2015年10月、京畿道安養市(キョンギド・アンヤンシ)で横断歩道を渡っていた13歳の子供が、右折した車にひかれて死亡した。この子は、緑の信号を確認してから渡ったが、とんだ目に合った。同年11月は京畿道水原市長安区(スウォンシ・チャンアング)にある小学校前の交差点を渡っていた子供が、車に引かれたこともあった。

子供の横断歩道事故が後を絶たないと、管轄である京畿道南部地方警察庁は昨年3月、新しいアイデアを出した。踏切では、歩道のほうに50センチ~1メートル入ったところの床に、黄色い足跡を描きいれ始めたのだ。

それまで子供たちは、登下校時は道に寄り添っていて、信号が変わると横断歩道を急い渡ることが多かった。しかし、黄色い足跡の絵ができると、子供たちは車道に寄り添わず描かれた足跡におとなしく足を当てて待っていることが増えた。
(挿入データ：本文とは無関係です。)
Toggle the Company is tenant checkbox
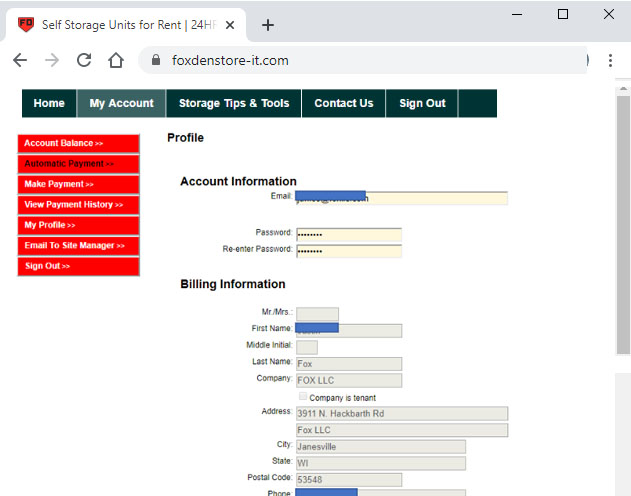631x496 pixels. 302,397
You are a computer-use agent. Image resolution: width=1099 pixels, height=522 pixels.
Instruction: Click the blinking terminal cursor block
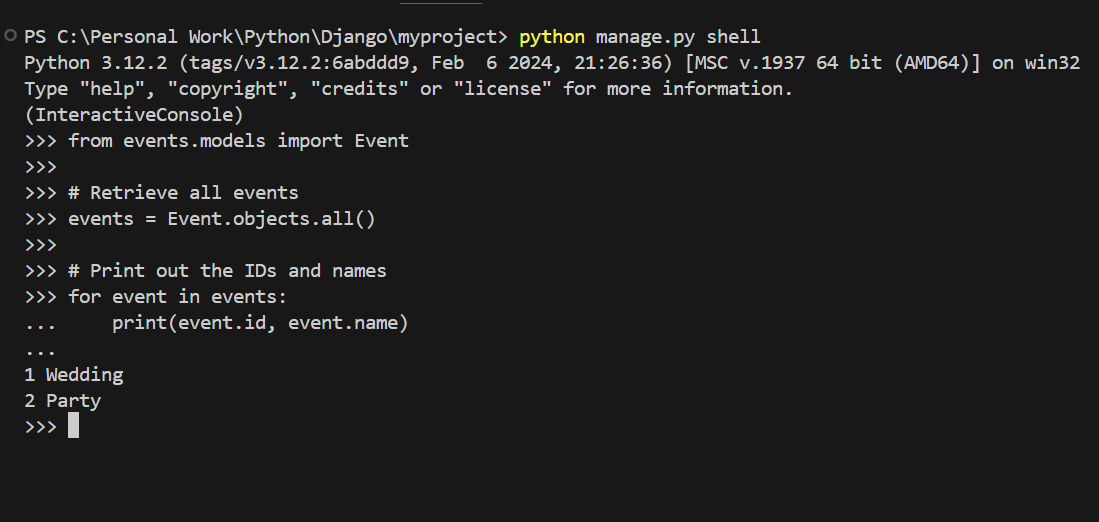73,426
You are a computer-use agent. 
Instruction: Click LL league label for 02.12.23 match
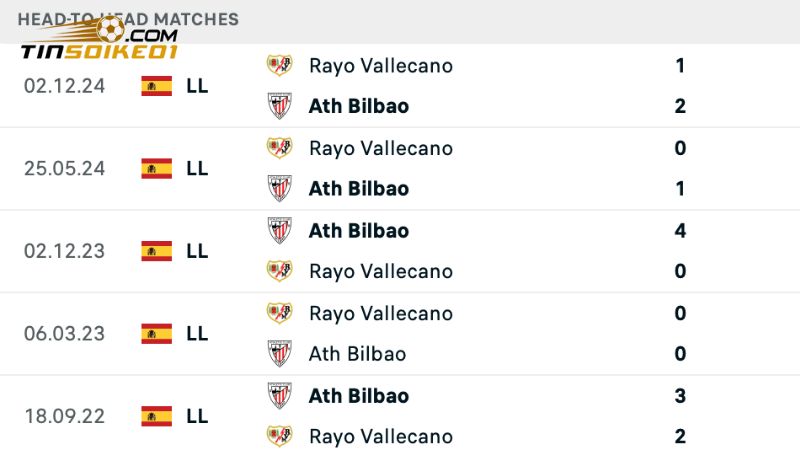click(197, 251)
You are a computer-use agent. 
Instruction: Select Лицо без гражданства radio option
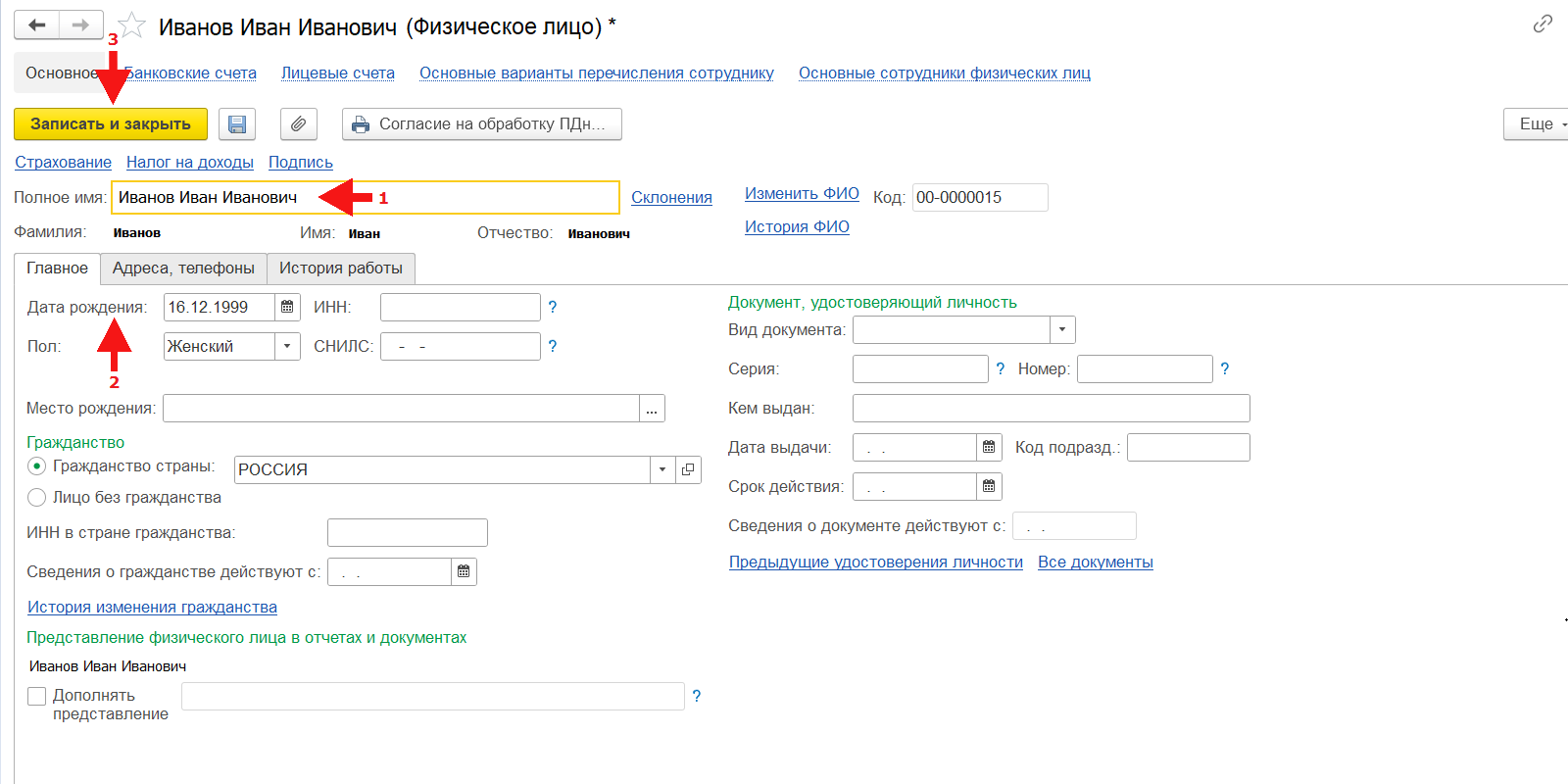(37, 498)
自然に子供たちを車道から遠ざけたのだ。

京畿道南部庁は、昨年10月まで管轄903か所のすべての小学校の周辺の踏切に、黄色い足跡を描きいれた。すると、昨年1〜8月は52件もあった小学校前の子供の保護区域内での交通事故が、今年1〜8月は38件で、30%近くも減少した。死傷者も55人から37人に減った。京畿道南部庁のイ・ソンウ交通係長は、「『ナッジ』の本からアイデアを得た」と話した。

ソウル市は2014年1月、ソウル市役所・市民庁の入り口に、「カヤグム健康階段」を造成した。肥満を予防し、生活の中のウォーキングを誘導するために作ったこの階段は、上がるたびにカヤグム演奏の音がする。また、階段を利用すれば、企業から後援を受けて一人あたり10ウォンずつの寄付が行われるようにした。健康階段ができた後、普段ならエスカレーターやエレベーターだけを利用していた市民が、ますます階段を利用し始めた。ソウル市は、健康階段を地下鉄駅などに拡大している。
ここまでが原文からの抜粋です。